Ottawa n'est pas une ville qui m'attire particulièrement. Pourtant,
j'y suis allé plusieurs fois ces derniers temps. Parce qu'Ottawa a un avantage
net sur Montréal: on y trouve le seul lieu artistique qui ressemble un peu à
une vraie institution en arts de la scène, le Centre national des Arts. Le CNA
est presqu'une institution parce qu'il est assez financé pour ne pas se soucier
uniquement de remplir ses salles et de satisfaire ses abonnés. Il peut aussi se
soucier d'art. En tout cas, un peu plus que ses homologues montréalais.

La semaine dernière, donc, je suis en route vers Ottawa pour aller voir le
magnifique nouveau spectacle d'Alain Platel, des Ballets C. de la B de Belgique.
Je partage la route avec quelques travailleurs culturels montréalais, et la
discussion atterrit vite sur l'épineuse question de l'institution théâtrale
montréalaise et de sa refonte nécessaire. Il faut dire que tous, dans cette voiture,
venons de voir L'Opéra de Quat'sous au TNM, et que, tous, nous fûmes particulièrement
déçus de la production (voir ma critique ici). Pour une énième fois, le TNM
nous semble avoir favorisé le spectacle au détriment de l'art, et nous en
concluons encore une fois que les «institutions» montréalaises ont besoin d'air
frais.  

Sauf que, dans cette voiture en route vers Ottawa, l'un des
convives doute des chiffres que je brandissais ici la semaine dernière à propos
du financement des «institutions» montréalaises, alors que j'affirmais que
la plupart ne reçoivent pas plus de 30% de leur budget en financement public. Il
est possible que je me sois trompé, n'ayant pas revérifié les chiffres un
par un avant de rédiger mon billet. Faisons donc la lumière là-dessus.

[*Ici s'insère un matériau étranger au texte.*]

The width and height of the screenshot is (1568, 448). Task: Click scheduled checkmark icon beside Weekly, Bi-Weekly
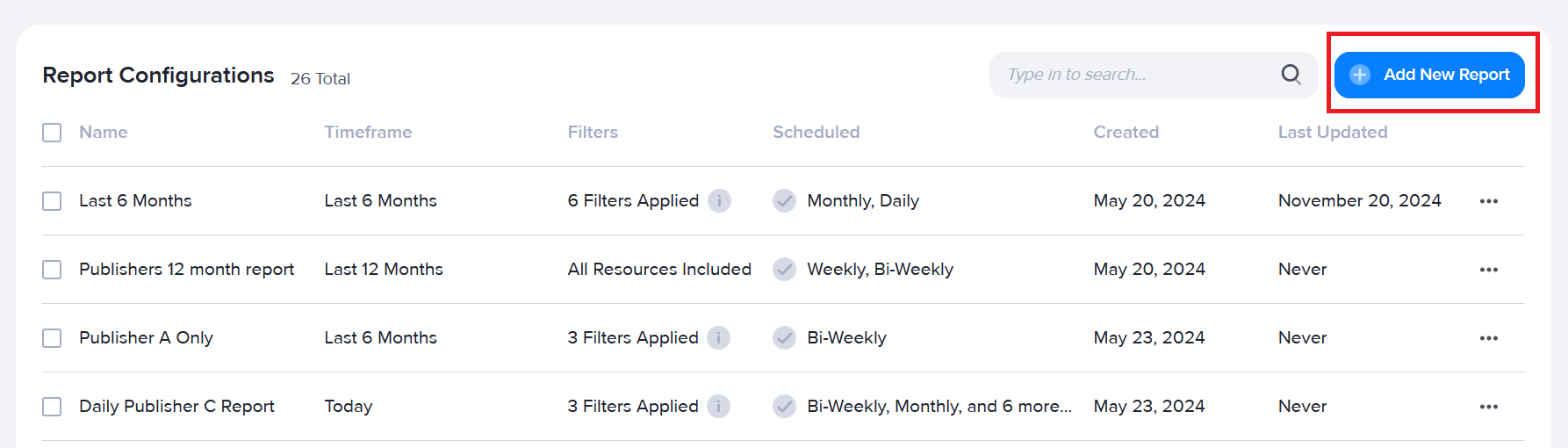784,270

Les montants de subvention que reçoivent chaque année les
théâtres montréalais sont connus. Mais comme le soulignait Gilbert David dans le
répertoire analytique Rappels 2005-2006 (éditions Nota Bene), il n'est pas
toujours possible de déterminer le pourcentage des subventions dans le budget
global des théâtres, puisque «les budgets de production et de mise en marché,
de même que les statistiques d'assistance des compagnies théâtrales sont
confidentielles.» Les travaux de Gilbert David donnent tout de même la mesure
des choses. D'ailleurs, je privilégie ces très récents chiffres à ceux qui figurent dans les deux seules études réalisées sur ce sujet dans les années 80 et 90, Le Théâtre et l'État au Québec, d'Adrien Gruslin, et La culture contre l'art  de Josette Féral, même si la plupart des conclusions de ces deux chercheurs s'appliquent toujours. 

David nous apprend donc que le Théâtre du Nouveau Monde
reçoit les plus grosses subventions de la part des deux paliers de gouvernement,
pour un total de près de deux millions de dollars par année. Suivent la
compagnie Jean Duceppe, le Théâtre Denise-Pelletier et le Théâtre du
Rideau-Vert, recevant tous plus ou moins un million (les chiffres exacts sont
détaillés dans l'article de Gilbert David, que je vous invite à consulter si le
sujet vous intéresse). Mais ce sont les données recueillies auprès de l'Observatoire
de la Culture et des communications qui donnent le meilleur aperçu de la
situation. On y apprend que le «Groupe des 20», c'est-à-dire les 20 théâtres
les mieux établis et dont les revenus sont les plus élevés, reçoivent au total
17 millions de dollars d'aide publique, soit 35,6% de leurs revenus totaux. Ce
qui n'est pas loin du 30% dont je parlais ici la semaine dernière. Mais comme
ce chiffre ne constitue qu'une moyenne, il n'est pas contre-indiqué de croire
que le TNM ou Duceppe, par exemple, reçoivent un montant supérieur à 35%, alors
que d'autres en reçoivent bien moins. On ne saura peut-être jamais, à moins de
faire une plus vaste enquête. On sait aussi que les compagnies dites «intermédiaires»
sont plus massivement financées et que leur aide publique atteint parfois les
58%.

Ça remet les choses en perspective. Pour moi, du moins, ces
chiffres-là devraient paver la voie à une réflexion sur la manière dont les
fonds sont utilisés. Ils permettent de comprendre que certaines de nos
institutions soient frileuses et ne puissent outrepasser les lois du marché,
proposant un théâtre de plus en plus commercial.  Nos «institutions» font en effet pâle figure lorsque comparées aux véritables scènes
nationales européennes, créées et soutenues à gros frais par les gouvernements
français, allemands, polonais, hollandais 
et j'en passe. Mais jusqu'à quel point cela les empêche-t-il de faire un
véritable théâtre d'art? C'est la réflexion que j'aimerais enclencher ici au
cours des prochaines semaines. Vos commentaires sont évidemment les bienvenus…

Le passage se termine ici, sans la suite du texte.